Cette nouvelle éthique officielle fut alors utilisée à des fins politiques précises : les invasions de terrains, qui étaient pour autant des propriétés privées, se multipliaient. Les vols et les pillages de magasins, de supermarchés, devenaient monnaie courante sans aucune punition. Des commerçants ont envahi les trottoirs et les rues du centre colonial de Caracas en installant leurs petits commerces… Tout ceci a provoqué le mécontentement de la population productive du pays : les producteurs agricoles dans les campagnes et les commerçants dans les villes.

Cette politique a eu des effets désastreux sur la société vénézuélienne.
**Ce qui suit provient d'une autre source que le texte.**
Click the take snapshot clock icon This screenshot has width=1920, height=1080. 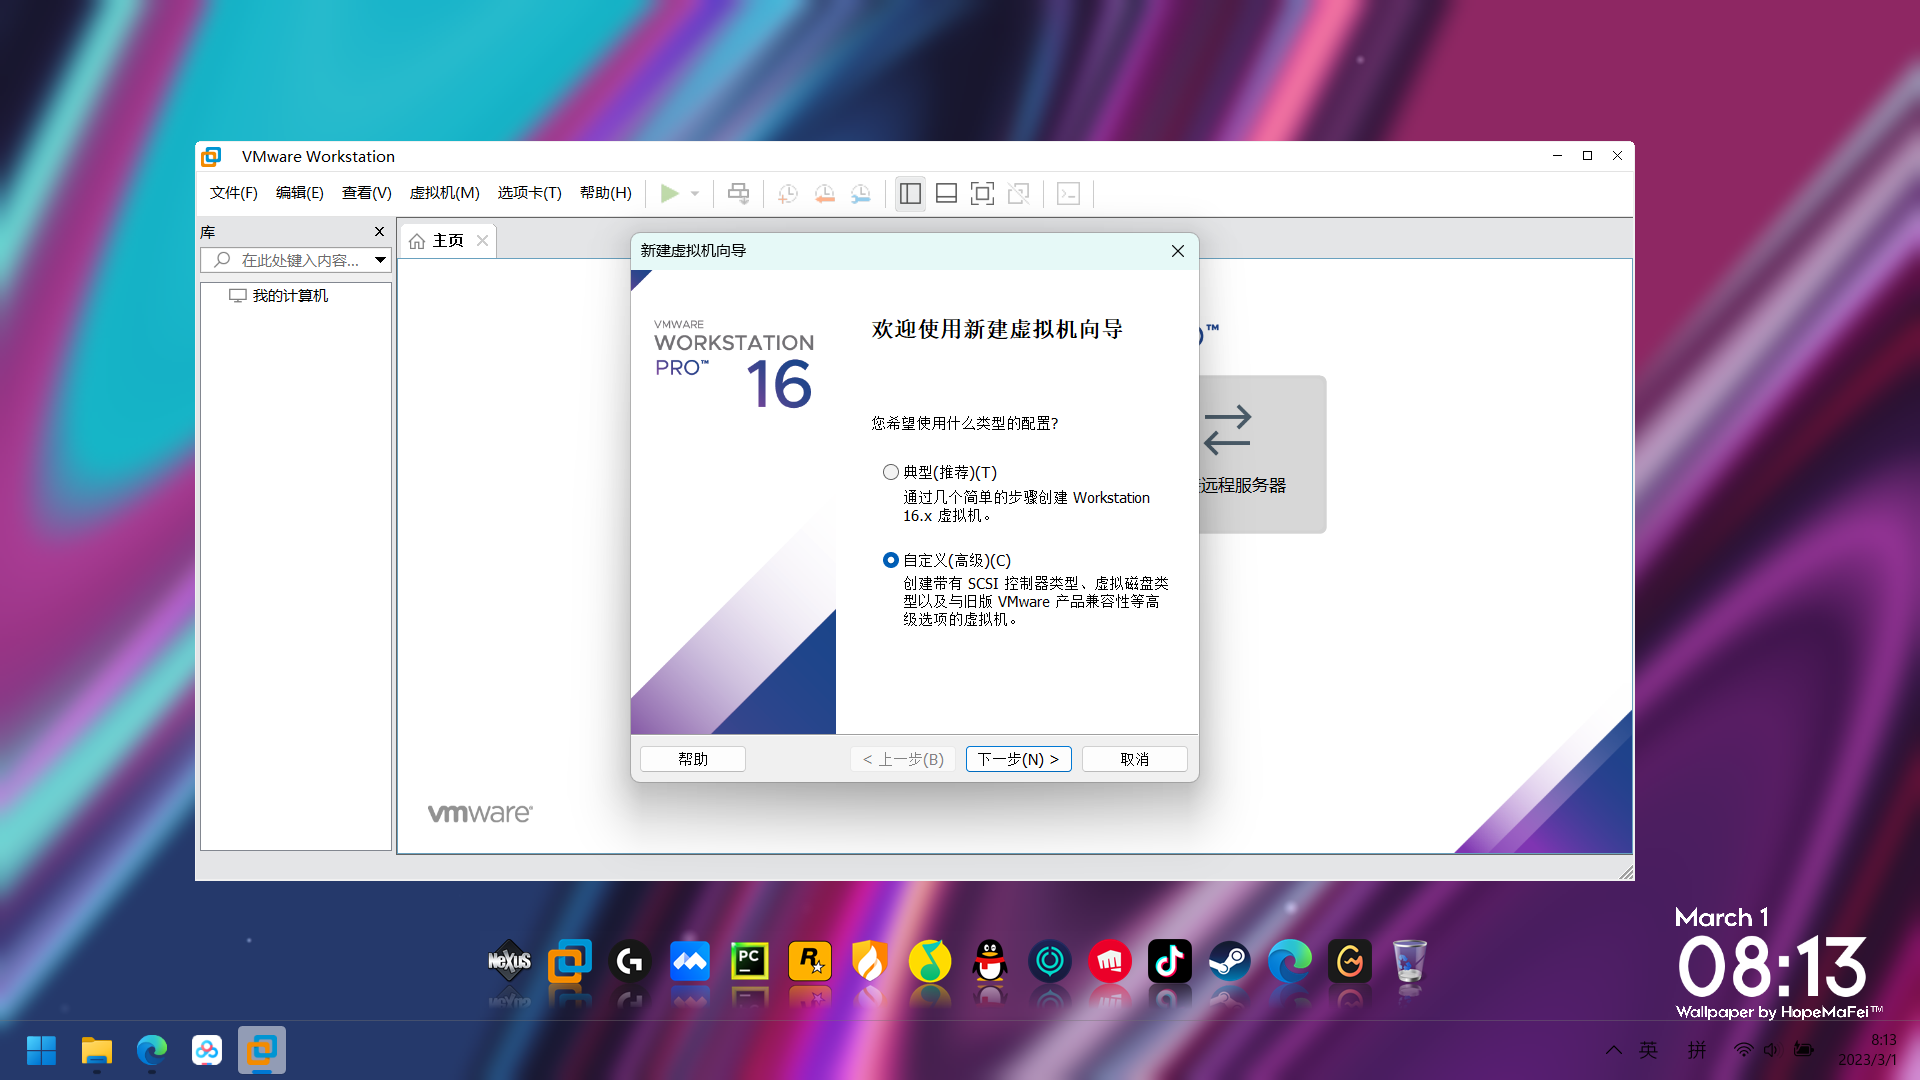(788, 193)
Les nouvelles autorités révolutionnaires n’étaient pas préparées à l’exercice des postes de gouvernement aux exigences professionnelles, scientifiques et techniques importantes. Peu d’économistes au ministère de l’économie, peu de pédagogues au ministère de l’éducation, etc. Le gouvernement était composé de nombreux militaires, de militants de l’extrême gauche, de leaders populaires. Ces derniers semblaient ne pas disposer des ressources nécessaires pour répondre efficacement à la complexité de leurs tâches. Les promesses révolutionnaires tardaient à se mettre en place, la population pauvre avait l’impression qu’un fossé se creusait entre les discours officiels et les pratiques gouvernementales. Des germes de désillusion, voire de critiques, commençaient à se manifester au sein du « peuple révolutionnaire ».
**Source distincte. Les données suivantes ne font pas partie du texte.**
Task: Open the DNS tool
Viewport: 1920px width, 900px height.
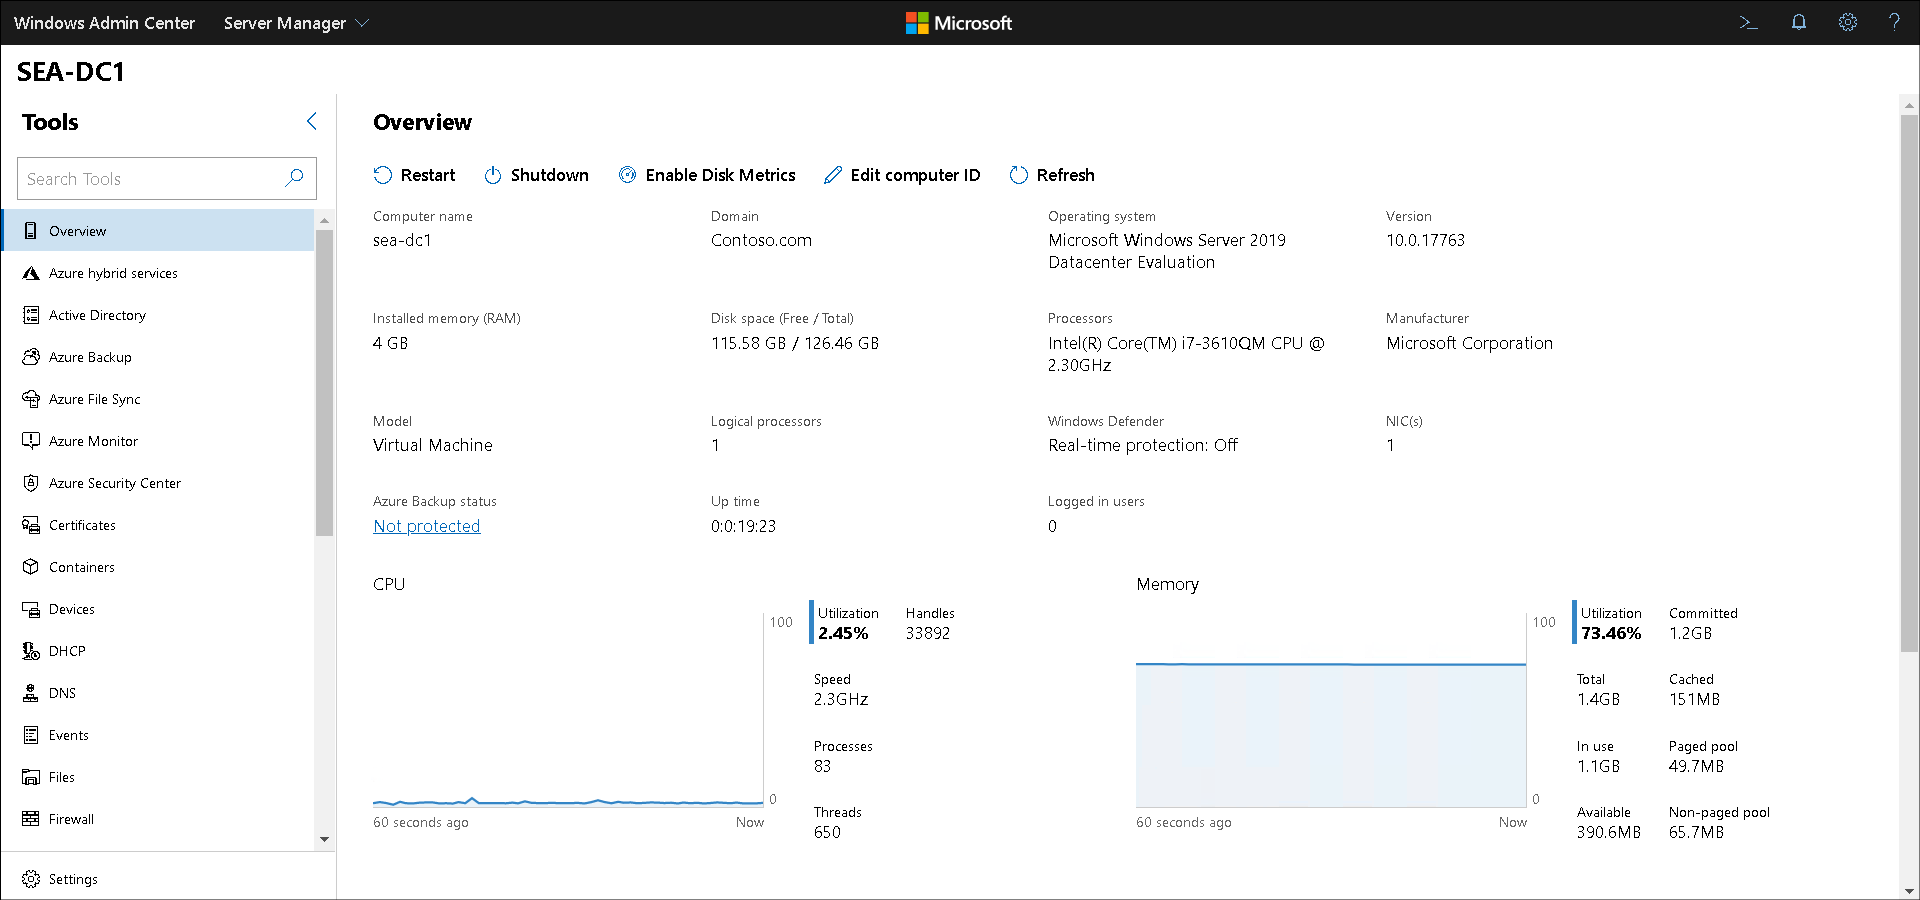Action: [x=63, y=692]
À cela est venu s’ajouter un autre phénomène. En raison de la nouvelle éthique, ces nouvelles autorités se sont senties autorisées à ignorer la loi, à piller les ressources de l’État, à adopter des pratiques de corruption plus ou au moins aussi graves que celles de leurs prédécesseurs qu’ils condamnaient avec tant de fermeté. Les ressources publiques arrivaient de moins en moins à la population. Et lorsque celles-ci arrivaient elles étaient la récompense à un soutien politique fort : beaucoup de personnes ayant soutenu le projet révolutionnaire commençaient à se sentir trahies. Le gouvernement était alors accusé de corruption par l’opposition, et en même temps, il perdait de sa crédibilité aux yeux de la population censée soutenir aveuglément la révolution.

Cette démarche juridico-éthique ne sert qu’à intensifier la politique de « lutte des classes ». L’un des grands défis pour la paix au Venezuela concerne aujourd’hui l’élaboration d’une éthique de la responsabilité permettant de fournir les principes et les valeurs favorisant, non pas la haine entre les groupes sociaux, mais leurs capacités à gérer leurs conflictualités, nécessaires à l’élaboration commune d’un projet de nation.